SALT LAKE CITY, UTAH – This week, a panel of judges from the U.S. Court of Appeals for the Ninth Circuit ruled in favor of the Northwestern Band of the Shoshone Nation and the Utah Attorney General’s Office in a major hunting rights case involving an 1800s-era treaty.
The State of Idaho argued that the Fort Bridger Treaty of 1868 “conditions the reserved hunting right on permanent residence on a designated reservation, and that Northwestern Band members may not exercise the Tribes’ treaty-reserved hunting right because the Northwest Band does not reside on a designated reservation.” The State of Utah sided with both the Northwestern Band and the federal government, making the case that the Tribe reserved its right in the Treaty to hunt and fish on their ancestral territory. After a district court dismissed the matter, the Ninth Circuit reversed that decision and remanded the case for reconsideration.

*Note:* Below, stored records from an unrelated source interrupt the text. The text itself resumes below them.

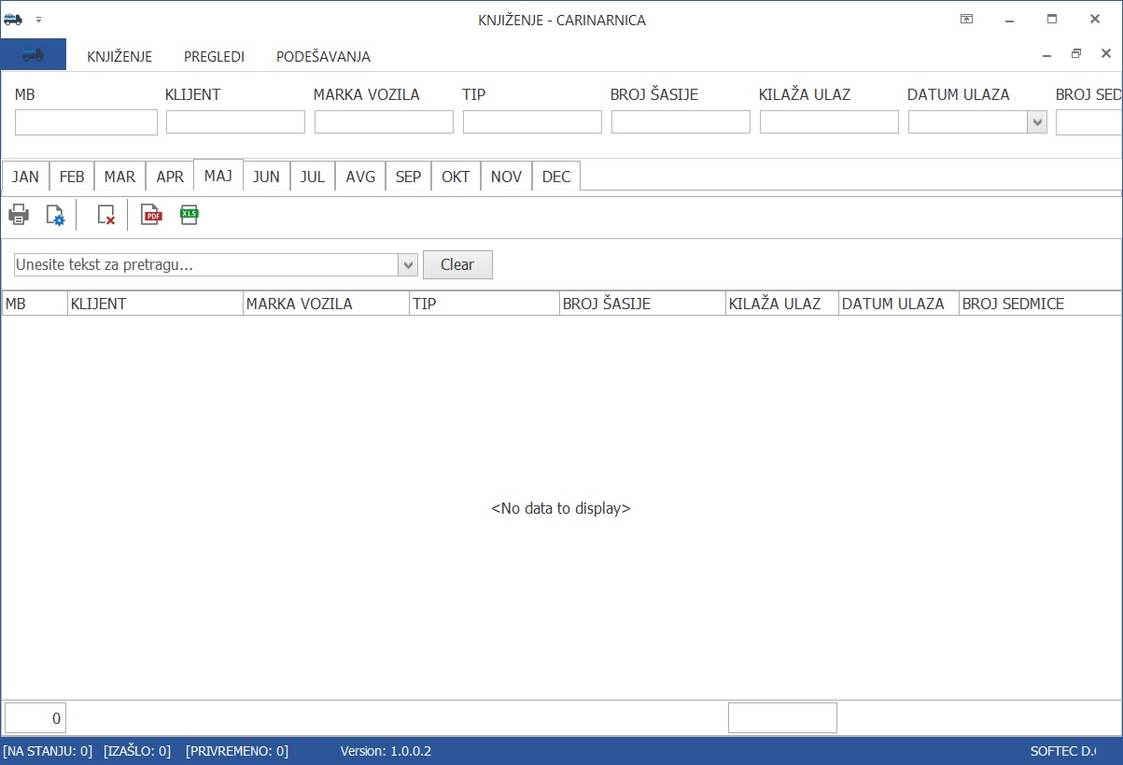Image resolution: width=1123 pixels, height=765 pixels.
Task: Expand the DATUM ULAZA date dropdown
Action: tap(1036, 122)
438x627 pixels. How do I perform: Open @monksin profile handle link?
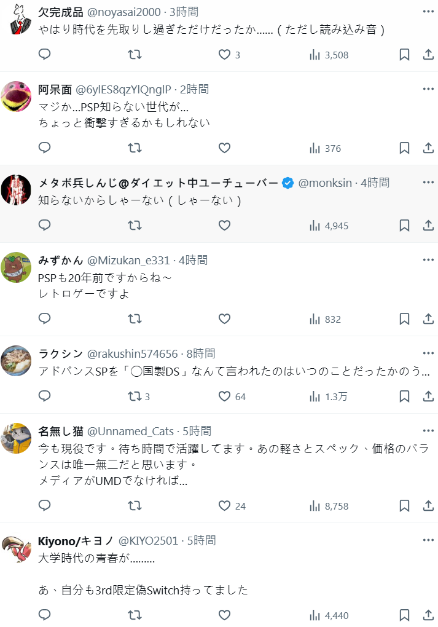tap(325, 183)
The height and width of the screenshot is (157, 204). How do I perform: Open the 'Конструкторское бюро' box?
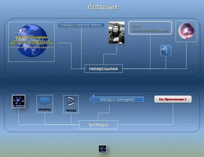[x=150, y=28]
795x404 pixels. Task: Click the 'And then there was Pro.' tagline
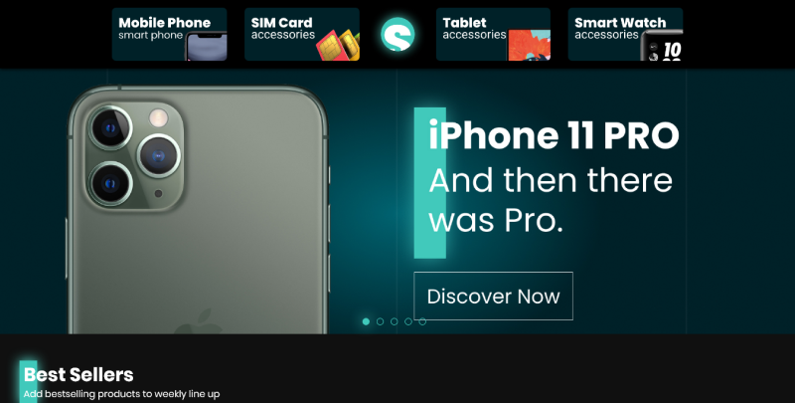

According to the opinion authored by Judge Jennifer Sung, the appeals court panel concluded “that the 1868 Treaty does not make maintenance of the Tribes’ reserved hunting rights contingent on permanent residence on a designated reservation.” Judge Sung also wrote that “the Treaty’s terms…must be read in context and construed as they would naturally be understood by the tribes.”
Utah Constitutional Defense Assistant Attorney General Lance Sorenson argued the case in the appeals court on February 23, 2023.